While the Ebola outbreaks in both Nigeria and Senegal officially ended in October 2014 and both countries declared free of Ebola, a new United Nations Economic Commission for Africa (ECA) report looks at the impact of the 13,241 cases identified and 4,950 deaths reported in Guinea, Liberia, and Sierra Leone so far.
The report raises the alarm on the risk of a rise in mortality of diseases not related to Ebola and also points out the wider impacts of the virus on the livelihoods of those affected. Educational systems, rising social stigma, unemployment, and decreased food security are some of the big issues that Ebola-affected countries must deal with, according to the report.

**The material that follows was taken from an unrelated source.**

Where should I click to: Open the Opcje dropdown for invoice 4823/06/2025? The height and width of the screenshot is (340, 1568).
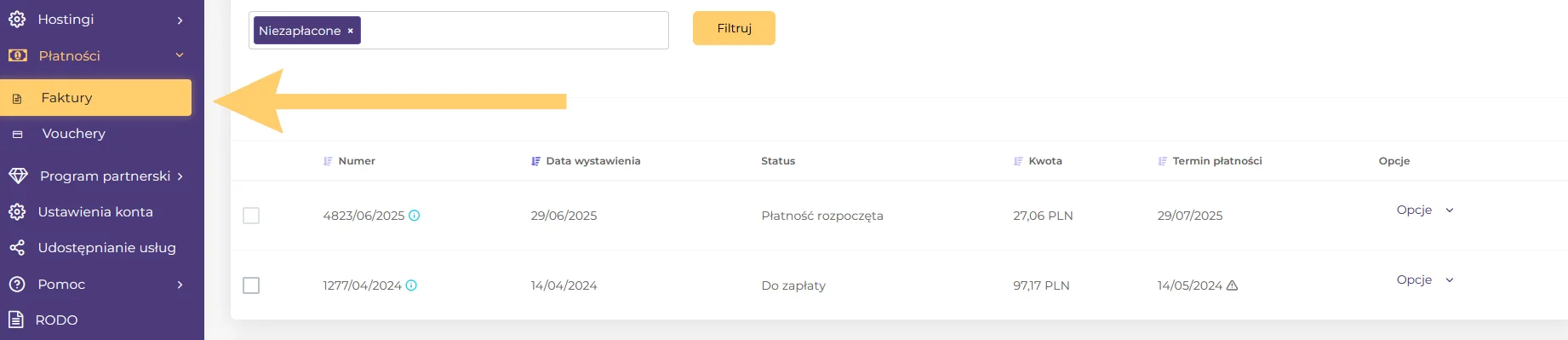click(1425, 210)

Despite the alarm, Carlos Lopes calls for a careful and cautious approach to the response. The Executive Secretary of the Economic Commission for Africa notes that while the social and economic situation in the three most affected countries is dramatic, the crisis for Africa as a Continent is exaggerated.

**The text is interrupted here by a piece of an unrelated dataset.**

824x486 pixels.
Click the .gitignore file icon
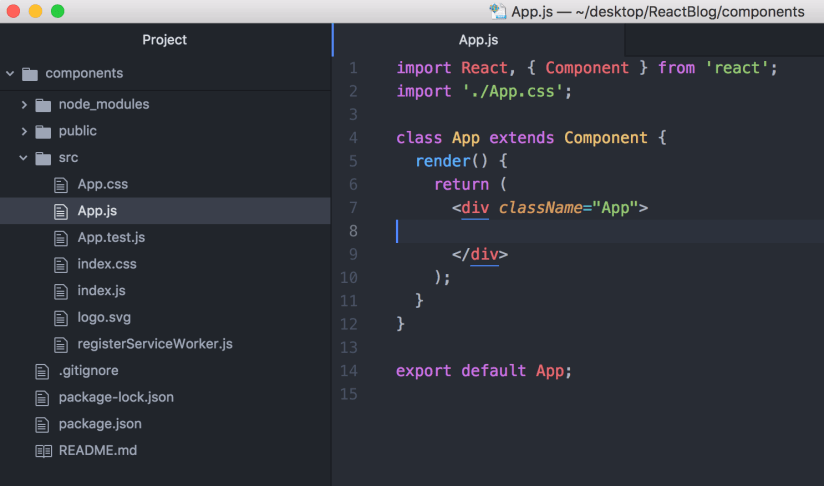point(42,371)
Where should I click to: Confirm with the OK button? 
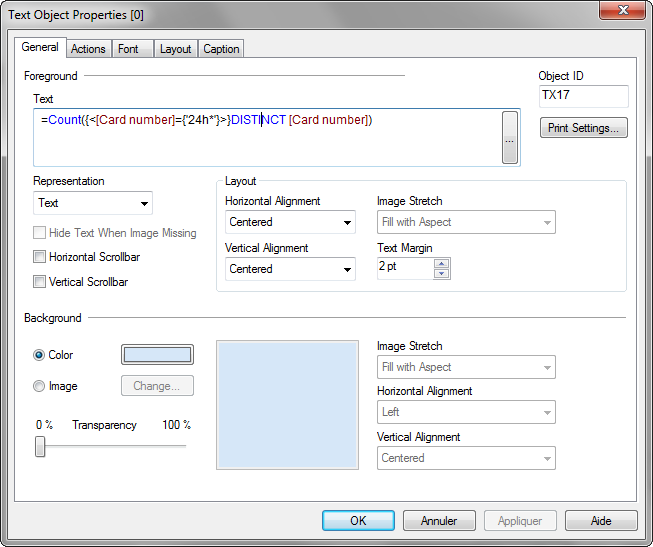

According to the report, West Africa has been the fastest growing region in Africa in recent years. Based on 2013’s estimates, the three Ebola countries taken together only represent 2.42 percent of West Africa’s GDP and 0.68 percent of Africa’s GDP, so West Africa’s overall growth should remain robust.
Lopes says: “In Africa we are dealing with a stigma that is growing by the day and this is going to affect economies that have nothing to do with Ebola.”